A atenção ficou centrada na situação dos bancos mais frágeis. O presidente do Banco Central Europeu, Jean-Claude Trichet, criticou nesta quinta-feira os mercados, dizendo que eles exigiam uma parte dos capitais dos bancos muito elevados.

Na Bélgica, o governo anunciou um novo acordo sobre a venda do BNP Paribas de ativos belgas da holding financeira Fortis, na qual o grupo francês se nega a compra o essencial das atividades de seguro.

É uma tentativa do Estado belga e do BNP Paribas acalmar os ânimos dos pequenos acionistas do Fortis em um caso que já levou à demissão do primeiro-ministro belga, Yves Leterme.

O outro grupo franco-belga, Dexia, socorrido no fim de setembro pelos governos francês, belga e luxemburguês, anunciou a demissão de 900 pessoas, ou seja 2,5% de seus efetivos, para realizar 200 milhões de euros de economias este ano.

O banco anunciou paralelamente uma perda líquida estimada em 3 bilhões de euros em 2008.

Na Alemanha, uma reunião foi marcada para esta sexta-feira na chancelaria em Berlim para estudar a criação de uma estrutura para comprar os ativos invendáveis dos bancos.
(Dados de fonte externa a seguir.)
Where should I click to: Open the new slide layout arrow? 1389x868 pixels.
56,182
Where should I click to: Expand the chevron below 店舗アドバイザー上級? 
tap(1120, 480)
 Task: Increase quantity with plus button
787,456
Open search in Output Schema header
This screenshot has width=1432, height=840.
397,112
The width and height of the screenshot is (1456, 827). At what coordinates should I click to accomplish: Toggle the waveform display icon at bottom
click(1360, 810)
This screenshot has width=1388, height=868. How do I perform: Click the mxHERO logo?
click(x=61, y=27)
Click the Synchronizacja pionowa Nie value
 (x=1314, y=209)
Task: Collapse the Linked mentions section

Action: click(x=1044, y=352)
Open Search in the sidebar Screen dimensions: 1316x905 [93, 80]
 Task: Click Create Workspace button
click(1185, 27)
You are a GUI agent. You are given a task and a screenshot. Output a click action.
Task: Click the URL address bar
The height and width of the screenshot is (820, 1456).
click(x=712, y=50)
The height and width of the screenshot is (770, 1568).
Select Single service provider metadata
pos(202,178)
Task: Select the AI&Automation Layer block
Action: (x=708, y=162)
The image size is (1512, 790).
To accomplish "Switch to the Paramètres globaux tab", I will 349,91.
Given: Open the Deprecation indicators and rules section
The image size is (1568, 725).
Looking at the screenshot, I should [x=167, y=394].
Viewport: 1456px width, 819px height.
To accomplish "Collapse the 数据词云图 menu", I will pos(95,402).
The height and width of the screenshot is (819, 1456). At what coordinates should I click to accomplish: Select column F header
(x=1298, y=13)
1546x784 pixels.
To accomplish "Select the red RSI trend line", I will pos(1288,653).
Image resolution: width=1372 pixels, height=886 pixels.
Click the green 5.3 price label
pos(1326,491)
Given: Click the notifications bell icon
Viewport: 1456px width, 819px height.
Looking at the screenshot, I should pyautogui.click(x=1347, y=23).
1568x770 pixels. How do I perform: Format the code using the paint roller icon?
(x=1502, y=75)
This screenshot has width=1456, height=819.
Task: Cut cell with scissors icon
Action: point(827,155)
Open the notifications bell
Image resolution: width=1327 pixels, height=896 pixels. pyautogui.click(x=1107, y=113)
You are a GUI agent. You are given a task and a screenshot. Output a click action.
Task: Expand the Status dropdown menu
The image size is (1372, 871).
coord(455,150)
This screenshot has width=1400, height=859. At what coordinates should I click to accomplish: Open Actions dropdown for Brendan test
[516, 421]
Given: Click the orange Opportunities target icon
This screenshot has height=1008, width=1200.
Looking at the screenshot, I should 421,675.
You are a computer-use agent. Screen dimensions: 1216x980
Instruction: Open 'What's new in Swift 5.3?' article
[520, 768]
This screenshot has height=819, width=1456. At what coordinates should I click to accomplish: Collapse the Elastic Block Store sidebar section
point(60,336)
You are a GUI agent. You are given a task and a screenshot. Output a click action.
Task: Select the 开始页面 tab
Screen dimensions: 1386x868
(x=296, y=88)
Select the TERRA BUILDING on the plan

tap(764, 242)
Esta estrutura compraria os ativos podres dos bancos com o objetivo de revendê-los mais tarde, quando a situação será normalizada.

Ainda na Alemanha, o sindicato dos serviços Verdi convocou greves de advertências para a próxima semana para apoiar as reivindicações salariais dos 700.000 empregados do setor.

Na França, o governo prevê "dados ruins" para o desemprego em dezembro, que serão anunciados na segunda-feira. A quinta-feira de manifestações em massa reuniu entre 1 milhão e 2,5 milhões de pessoas num movimento de protesto contra a política econômica do presidente Nicolas Sarkozy.